:: TEXT FOR ANALYSIS ::
########
I just finished a 1500 word article for a future Escapist and I’m still not entirely thrilled with it.
This is a normal feeling for me. There are reviews I wrote three years ago that I still think could use another ten edits. But deadlines are deadlines. Fortunately, The Escapist has some good editors. I’ve been fortunate in that very few of my pieces have ever been sent back for major rewrites by anyone.
I attribute this to my good nature and winning smile.
A lot of people want to write about games. Check the forum of any gaming publication and you are guaranteed to find a new thread every few months from someone asking how they can get a chance to write about games for money. There is an underlying assumption that knowing about games is the same thing as being able to write about them.
Of course, it isn’t. Knowing about games is essential, but not the end of the process.
For some reason, a lot of people have asked me how to get started, even though I’m hardly a great success story. I’m not making a real living at this, and I’m not even in the top ten game writers that I read regularly. But people ask. And they sometimes send along samples or ask for critiques. Here is all my wisdom distilled in a bite sized chunk.
Two things separate good writers from the rest.
a) Good writers read widely across a range of subjects.
b) Good writers write because they have to.
The first part is the hard part. Most people don’t read any more, me included. I read two newspapers a day, a lot of nonfiction and poetry. But that’s about it. My fiction reading is negligible at the moment – a major oversight that cuts me off from some good stuff – and I’ve never really been much into writing about music. Considering how many gamers and game journalists subsist on a steady diet of anime, scifi and fantasy, I probably seem erudite. But there’s a lot more I could be doing.
########
:: DATASET EXCERPTS ::

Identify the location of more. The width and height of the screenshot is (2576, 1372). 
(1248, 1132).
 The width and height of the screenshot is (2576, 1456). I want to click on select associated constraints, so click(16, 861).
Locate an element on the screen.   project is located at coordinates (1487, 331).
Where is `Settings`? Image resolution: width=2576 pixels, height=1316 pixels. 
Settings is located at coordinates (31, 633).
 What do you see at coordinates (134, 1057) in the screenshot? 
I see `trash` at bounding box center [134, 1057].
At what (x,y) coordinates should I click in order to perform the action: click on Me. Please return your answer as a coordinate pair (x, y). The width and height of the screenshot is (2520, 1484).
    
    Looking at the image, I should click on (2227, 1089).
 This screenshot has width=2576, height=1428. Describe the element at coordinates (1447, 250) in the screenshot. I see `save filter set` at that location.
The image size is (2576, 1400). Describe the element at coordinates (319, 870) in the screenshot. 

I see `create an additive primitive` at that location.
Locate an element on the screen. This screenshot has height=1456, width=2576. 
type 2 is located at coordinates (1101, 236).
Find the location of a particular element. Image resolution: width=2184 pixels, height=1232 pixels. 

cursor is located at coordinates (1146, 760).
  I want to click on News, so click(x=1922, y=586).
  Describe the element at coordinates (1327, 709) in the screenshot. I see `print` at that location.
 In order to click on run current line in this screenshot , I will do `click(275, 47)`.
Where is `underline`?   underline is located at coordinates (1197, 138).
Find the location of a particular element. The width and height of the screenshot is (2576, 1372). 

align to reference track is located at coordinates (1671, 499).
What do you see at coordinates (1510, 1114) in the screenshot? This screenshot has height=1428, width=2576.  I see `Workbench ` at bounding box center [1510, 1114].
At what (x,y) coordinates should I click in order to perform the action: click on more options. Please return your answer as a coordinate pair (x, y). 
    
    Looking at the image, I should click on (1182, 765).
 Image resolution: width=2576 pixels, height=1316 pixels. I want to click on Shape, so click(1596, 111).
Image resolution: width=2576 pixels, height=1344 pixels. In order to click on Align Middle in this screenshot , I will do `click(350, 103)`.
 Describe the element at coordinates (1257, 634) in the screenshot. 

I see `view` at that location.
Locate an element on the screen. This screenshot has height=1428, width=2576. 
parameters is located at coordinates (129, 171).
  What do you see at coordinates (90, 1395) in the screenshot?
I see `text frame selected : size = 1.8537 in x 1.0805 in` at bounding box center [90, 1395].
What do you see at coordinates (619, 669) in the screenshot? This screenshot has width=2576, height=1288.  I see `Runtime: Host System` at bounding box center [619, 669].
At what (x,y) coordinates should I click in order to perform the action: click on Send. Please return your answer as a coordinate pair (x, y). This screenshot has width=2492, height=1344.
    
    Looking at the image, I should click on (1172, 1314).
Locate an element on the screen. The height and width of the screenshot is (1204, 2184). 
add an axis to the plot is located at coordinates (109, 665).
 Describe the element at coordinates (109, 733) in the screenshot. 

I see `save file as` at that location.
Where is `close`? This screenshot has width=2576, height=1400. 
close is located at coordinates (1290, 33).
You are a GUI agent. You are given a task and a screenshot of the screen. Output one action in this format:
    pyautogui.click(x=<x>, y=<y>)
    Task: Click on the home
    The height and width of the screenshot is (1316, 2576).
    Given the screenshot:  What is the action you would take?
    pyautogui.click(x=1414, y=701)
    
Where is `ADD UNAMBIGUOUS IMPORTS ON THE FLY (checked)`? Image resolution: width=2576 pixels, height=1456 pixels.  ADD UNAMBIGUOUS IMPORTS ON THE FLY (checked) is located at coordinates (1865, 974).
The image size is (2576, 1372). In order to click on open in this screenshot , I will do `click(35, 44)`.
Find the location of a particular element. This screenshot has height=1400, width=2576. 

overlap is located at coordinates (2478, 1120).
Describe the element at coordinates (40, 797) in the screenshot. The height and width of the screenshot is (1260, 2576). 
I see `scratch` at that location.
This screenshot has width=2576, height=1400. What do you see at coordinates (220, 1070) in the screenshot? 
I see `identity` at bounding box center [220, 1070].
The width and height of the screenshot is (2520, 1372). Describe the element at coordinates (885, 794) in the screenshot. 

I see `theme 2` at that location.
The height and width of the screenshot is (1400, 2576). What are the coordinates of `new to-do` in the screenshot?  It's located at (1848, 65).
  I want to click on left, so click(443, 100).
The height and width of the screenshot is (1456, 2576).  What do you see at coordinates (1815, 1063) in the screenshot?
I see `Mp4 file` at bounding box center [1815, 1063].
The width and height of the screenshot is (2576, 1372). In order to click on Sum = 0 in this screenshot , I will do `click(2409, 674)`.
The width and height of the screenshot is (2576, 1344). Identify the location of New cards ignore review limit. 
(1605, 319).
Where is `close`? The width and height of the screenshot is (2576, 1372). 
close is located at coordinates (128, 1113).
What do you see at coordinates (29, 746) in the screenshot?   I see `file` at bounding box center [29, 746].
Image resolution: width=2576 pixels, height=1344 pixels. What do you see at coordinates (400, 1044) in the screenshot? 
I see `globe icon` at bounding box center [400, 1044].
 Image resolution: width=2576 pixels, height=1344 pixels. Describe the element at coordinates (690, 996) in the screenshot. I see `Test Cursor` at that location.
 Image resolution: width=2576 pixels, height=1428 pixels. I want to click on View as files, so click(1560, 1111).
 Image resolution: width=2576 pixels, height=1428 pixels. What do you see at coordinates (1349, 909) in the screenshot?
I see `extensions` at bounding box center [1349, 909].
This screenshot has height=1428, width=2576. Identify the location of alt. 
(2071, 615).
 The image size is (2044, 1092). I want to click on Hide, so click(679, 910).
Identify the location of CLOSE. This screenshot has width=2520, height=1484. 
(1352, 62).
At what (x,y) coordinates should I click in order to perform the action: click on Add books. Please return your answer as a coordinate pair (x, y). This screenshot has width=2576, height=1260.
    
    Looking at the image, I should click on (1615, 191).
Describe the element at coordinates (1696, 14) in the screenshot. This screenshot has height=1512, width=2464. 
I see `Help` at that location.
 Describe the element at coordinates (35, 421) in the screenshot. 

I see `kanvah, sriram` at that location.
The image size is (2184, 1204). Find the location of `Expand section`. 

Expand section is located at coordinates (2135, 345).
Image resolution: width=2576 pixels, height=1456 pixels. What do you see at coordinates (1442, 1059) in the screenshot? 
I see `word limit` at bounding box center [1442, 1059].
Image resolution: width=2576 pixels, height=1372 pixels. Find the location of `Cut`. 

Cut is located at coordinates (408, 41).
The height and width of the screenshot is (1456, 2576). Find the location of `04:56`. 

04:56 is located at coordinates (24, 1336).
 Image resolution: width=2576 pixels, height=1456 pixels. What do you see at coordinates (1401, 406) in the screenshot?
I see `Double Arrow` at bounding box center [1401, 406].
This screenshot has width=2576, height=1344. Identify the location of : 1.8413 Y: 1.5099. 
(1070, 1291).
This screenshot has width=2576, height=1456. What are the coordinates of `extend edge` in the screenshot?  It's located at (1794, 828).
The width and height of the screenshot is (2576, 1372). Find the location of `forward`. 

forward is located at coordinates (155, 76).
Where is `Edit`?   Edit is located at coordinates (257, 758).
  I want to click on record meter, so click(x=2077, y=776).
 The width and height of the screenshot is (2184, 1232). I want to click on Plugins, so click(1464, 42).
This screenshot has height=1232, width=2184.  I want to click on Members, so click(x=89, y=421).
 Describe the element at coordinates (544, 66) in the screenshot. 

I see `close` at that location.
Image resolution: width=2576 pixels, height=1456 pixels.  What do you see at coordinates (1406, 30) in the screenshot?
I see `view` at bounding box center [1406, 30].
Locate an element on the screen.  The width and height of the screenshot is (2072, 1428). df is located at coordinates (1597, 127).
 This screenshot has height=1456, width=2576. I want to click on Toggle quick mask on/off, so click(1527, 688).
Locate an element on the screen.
########
:: TASK DESCRIPTION ::
Quote the piece on writing about games above word for word, from "A lot of people want" to "write about them.".

:: OUTPUT FOR THIS TASK ::
A lot of people want to write about games. Check the forum of any gaming publication and you are guaranteed to find a new thread every few months from someone asking how they can get a chance to write about games for money. There is an underlying assumption that knowing about games is the same thing as being able to write about them.